Context: Read a group of files and create a scala spark dataset. Number of files is arround 500,000. To avoid excess maximum connection pool, need to read files in batches, 3000 per batch.
This code should work, allDS should have data from all 500K files. But it's a bit odd to create var allDS from first file.
// fileList contain 500K fileName (e.g. ["/file01.orc",...,"/file0x.orc"])
var allDS = spark.read.orc(fileList(0))
for (fromIdx <- 1 until 500000 by 3000){
val toIdx = fromIdx + 3000
val subList = fileList.slice(fromIdx, toIdx)

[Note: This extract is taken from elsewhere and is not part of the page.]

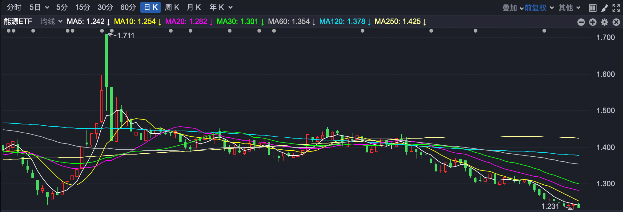Zoom out chart with minus icon
This screenshot has width=623, height=212.
click(581, 22)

val subDS = spark.read.orc(subList: _*)
allDS = allDS.union(subDS)
}
How can I make the code more concise?
Would probably be faster if you can reorganize your files in S3 first.
E.g. say you have
s3-root
├── file01.orc
├── file02.orc
├── .....
├── file3000.orc
├── file3001.orc
├── file3002.orc
├── .....
├── file6000.orc
└── .....
Rename that to:
s3-root
├── part=1
│ ├── file01.orc
│ ├── file02.orc
│ ├── .....
│ └── file3000.orc
├── part=3001
│ ├── file3001.orc
│ ├── file3002.orc
│ ├── .....
│ └── file6000.orc
└── .....
Then let spark do the parallelism and partitioning for you, instead of you doing union()
:
val allDS = spark.read.orc('s3-root')
This should give you a dataset with an extra part
column, which you can drop if you don't need.
Assuming scala API works same as python when it comes to reading data from partitioned folder structure.